Postby Julian » September 15th, 2019, 12:00 pm

IanTHughes wrote:
TUK020 wrote:
Spet0789 wrote:If you systematically sell 1% of your portfolio for income every quarter, you’re not timing the market, any more than if you make monthly savings.

Would you be suggesting selling 1% of each holding, each quarter? or rotating the sales per holding?
I would worry that the theoretical approach would incur significant trading costs

My broker charges me £10 for a sale.

So, assuming I wanted to pay no more than 0.5% of the transaction amount, each transaction would have to be for a minimum value of £2,000. If this represented only 1% of my holding, the overall holding value would b e £200,000! In my view, it would be a very expensive method for raising regular amounts of cash, from a portfolio of diverse single equities, especially for those with modest portfolio sizes.


Ian

A couple of observations on that...

1) I don't see why it needs to be quarterly sales. Even with annual or less frequent sales the balance could be kept in a savings account and maybe drawn down quarterly. My Paragon instant access account pays 1.4% interest which isn't great but it is about half of ULVR's current yield at least. Once a year seems the natural sell-off frequency to me, done sometime in the few months prior to the end of each tax year so that CGT calculations can all be done at the same time (on the assumption that one leaves a small enough window between sell-off date and the end of the tax year such that no unexpected Greene-King-like events are likely occur to complete within the current tax year and disrupt one's capital gains calculations).

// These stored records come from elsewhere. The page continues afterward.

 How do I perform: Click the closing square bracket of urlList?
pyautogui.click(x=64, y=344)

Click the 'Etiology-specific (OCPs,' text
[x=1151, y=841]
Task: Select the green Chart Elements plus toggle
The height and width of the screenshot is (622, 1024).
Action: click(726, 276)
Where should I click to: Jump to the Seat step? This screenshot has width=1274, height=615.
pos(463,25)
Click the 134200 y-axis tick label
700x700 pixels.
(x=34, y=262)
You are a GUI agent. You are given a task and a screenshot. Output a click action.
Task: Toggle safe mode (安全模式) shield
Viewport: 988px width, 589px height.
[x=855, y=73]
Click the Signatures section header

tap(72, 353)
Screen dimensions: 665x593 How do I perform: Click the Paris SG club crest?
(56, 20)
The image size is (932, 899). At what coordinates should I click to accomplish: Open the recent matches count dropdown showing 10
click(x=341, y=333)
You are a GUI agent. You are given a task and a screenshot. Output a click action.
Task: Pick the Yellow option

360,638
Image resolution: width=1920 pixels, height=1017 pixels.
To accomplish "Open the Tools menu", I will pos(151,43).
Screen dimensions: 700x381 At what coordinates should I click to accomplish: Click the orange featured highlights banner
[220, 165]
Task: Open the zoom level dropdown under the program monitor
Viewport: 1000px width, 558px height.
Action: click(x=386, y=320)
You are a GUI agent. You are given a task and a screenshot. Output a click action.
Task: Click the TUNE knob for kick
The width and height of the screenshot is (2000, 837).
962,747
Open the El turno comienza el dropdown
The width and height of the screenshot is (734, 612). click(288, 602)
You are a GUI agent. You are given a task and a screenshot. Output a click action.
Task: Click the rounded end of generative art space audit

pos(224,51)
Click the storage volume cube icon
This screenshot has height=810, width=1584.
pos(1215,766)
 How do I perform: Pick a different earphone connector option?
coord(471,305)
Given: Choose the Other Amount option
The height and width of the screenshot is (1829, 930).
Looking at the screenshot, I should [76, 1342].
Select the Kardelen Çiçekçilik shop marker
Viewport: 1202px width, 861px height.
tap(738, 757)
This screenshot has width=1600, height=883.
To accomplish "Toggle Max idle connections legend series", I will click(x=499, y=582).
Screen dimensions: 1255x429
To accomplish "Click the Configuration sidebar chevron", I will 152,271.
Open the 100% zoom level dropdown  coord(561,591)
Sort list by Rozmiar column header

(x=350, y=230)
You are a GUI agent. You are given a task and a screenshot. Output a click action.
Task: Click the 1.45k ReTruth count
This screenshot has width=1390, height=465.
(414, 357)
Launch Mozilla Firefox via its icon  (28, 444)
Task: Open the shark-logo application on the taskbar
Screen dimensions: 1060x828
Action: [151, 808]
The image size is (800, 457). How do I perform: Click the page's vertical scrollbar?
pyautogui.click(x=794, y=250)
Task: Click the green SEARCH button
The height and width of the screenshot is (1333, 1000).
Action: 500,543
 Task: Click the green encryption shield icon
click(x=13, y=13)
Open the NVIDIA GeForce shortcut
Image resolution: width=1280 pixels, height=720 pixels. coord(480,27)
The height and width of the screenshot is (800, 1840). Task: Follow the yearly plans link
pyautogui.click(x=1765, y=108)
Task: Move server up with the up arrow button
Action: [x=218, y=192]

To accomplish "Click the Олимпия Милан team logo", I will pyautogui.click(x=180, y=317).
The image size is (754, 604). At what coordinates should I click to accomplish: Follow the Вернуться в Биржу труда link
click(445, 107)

2) My effective trading cost charged by at least one of my brokers, perhaps even more than one(*), is zero. That might be slightly unusual at the moment but I suspect there might be quite a few others in the same situation and I wouldn't be at all surprised if the brokerage market evolves in such a way that my situation becomes more common going forward but that's pure guesswork.

The reason for my "free" trades is that at least one of my brokers has moved to a scheme where they charge me a quarterly account admin fee but included in that are a certain number of "free" trades each quarter which, as a predominantly long term buy and hold investor, I almost never use since most quarters I won't do any trades at all. I can imagine that quite a lot of investors in the situation of living off investments and potentially wanting to draw down some capital to supplement yields that are lower than the income extraction rate that they desire will also be LTBH investors hence might not be using any of this type of "free" (or more accurately "included in the admin fee") trades.

- Julian

(*) I trade so infrequently that I don't actually know the trading costs of most of my brokers but I am sure that at least one has this some-free-trades-included-in-quarterly-fee scheme (Hargreaves Lansdown? I can't even remember which of my brokers it is).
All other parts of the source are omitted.